--- Begin TEXT SHOWN ---

A method of correcting an optical image formed by an optical system, the method including obtaining a map indicative of a polarization dependent property of the optical system across a pupil plane of the optical system for each spatial position in an image plane of the optical system, combining the map indicative of the polarization dependent property of the optical system with a radiation map of the intensity and polarization of an input radiation beam to form an image map, and using the image map to correct an optical image formed by directing the input radiation beam through the optical system.

Claims

exact text as granted — not AI-modified
The invention claimed is: 
     
       1. A lithographic apparatus comprising:
 a support configured to hold a substrate; 
 a projection system configured to project a patterned radiation beam onto a target portion of the substrate to form an image thereon; and 
 an image correction system configured to:
 determine a retardation map of the image formed on the substrate; 
 determine an aberration map of the image formed on the substrate; 
 combine the retardation and aberration maps into a lithographic target map; and 
 correct, based on the lithographic target map, subsequent ones of the image formed on the substrate. 
 
 
     
     
       2. The lithographic apparatus of  claim 1 , wherein the image correction system is further configured to adjust the position of one or more optical elements of the projection system. 
     
     
       3. The lithographic apparatus of  claim 2 , wherein the image correction system is further configured to use a dynamic optical element model to calculate how to adjust the position of the one or more optical elements of the projection system.

--- End TEXT SHOWN ---
--- Begin EXCERPTED RECORDS ---

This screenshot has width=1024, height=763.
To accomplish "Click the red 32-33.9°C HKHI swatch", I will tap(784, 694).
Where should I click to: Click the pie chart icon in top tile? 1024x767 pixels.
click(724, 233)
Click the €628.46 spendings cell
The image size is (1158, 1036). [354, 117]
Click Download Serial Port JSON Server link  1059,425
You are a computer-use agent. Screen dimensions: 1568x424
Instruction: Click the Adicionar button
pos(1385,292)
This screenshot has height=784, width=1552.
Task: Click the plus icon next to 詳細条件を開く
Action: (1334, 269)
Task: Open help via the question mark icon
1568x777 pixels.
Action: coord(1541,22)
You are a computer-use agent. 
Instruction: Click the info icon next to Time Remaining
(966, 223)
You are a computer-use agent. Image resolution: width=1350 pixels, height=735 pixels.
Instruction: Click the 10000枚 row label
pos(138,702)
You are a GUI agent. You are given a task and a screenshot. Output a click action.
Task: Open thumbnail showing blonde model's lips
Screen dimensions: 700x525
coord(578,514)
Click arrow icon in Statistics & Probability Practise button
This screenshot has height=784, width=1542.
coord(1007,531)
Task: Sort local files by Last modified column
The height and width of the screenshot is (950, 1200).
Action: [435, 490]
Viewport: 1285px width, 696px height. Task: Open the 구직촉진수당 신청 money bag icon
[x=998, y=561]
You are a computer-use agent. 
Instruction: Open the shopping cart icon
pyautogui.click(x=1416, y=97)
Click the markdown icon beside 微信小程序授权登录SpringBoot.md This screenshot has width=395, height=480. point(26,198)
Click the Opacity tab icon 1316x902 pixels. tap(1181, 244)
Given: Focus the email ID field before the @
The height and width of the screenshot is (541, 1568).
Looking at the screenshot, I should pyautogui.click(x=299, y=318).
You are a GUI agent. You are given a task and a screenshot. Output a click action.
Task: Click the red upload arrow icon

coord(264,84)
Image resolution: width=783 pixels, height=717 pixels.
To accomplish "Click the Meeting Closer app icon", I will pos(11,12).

--- End EXCERPTED RECORDS ---

_TASKS TO PERFORM:_
a – According to the patent excerpt, which two maps does the image correction system combine into a lithographic target map?
b – Repeat the part of the patent excerpt that opens with the words containing "2. The lithographic" and closes with "the one or more optical elements of the projection system.".
These rows come from a separate source.

_SOLUTIONS BELOW:_
a – The retardation map and the aberration map.

b –
2. The lithographic apparatus of  claim 1 , wherein the image correction system is further configured to adjust the position of one or more optical elements of the projection system. 
     
     
       3. The lithographic apparatus of  claim 2 , wherein the image correction system is further configured to use a dynamic optical element model to calculate how to adjust the position of the one or more optical elements of the projection system.